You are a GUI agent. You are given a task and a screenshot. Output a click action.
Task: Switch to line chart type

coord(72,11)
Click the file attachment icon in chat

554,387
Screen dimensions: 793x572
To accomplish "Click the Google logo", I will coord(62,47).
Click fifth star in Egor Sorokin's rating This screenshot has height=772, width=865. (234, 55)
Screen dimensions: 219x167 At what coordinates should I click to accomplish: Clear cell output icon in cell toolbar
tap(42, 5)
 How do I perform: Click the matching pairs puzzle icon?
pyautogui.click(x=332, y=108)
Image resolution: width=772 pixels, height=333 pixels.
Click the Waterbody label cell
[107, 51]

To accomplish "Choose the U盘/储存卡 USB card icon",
+ + + + + + +
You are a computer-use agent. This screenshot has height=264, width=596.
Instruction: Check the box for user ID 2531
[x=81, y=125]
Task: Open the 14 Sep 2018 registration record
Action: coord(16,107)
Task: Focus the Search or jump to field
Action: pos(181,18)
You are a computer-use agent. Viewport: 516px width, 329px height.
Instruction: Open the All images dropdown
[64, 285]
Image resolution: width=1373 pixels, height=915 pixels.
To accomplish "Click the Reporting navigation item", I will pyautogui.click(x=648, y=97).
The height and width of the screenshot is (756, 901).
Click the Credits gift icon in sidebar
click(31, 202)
+ + + + + + +
_WHAT TO PRODUCE_. Check each line above for the word "screenshot" and copy every line that has it.

_WRITTEN REPLY_.
You are a GUI agent. You are given a task and a screenshot. Output a click action.
Click fifth star in Egor Sorokin's rating This screenshot has height=772, width=865. (234, 55)
You are a computer-use agent. This screenshot has height=264, width=596.
The height and width of the screenshot is (756, 901).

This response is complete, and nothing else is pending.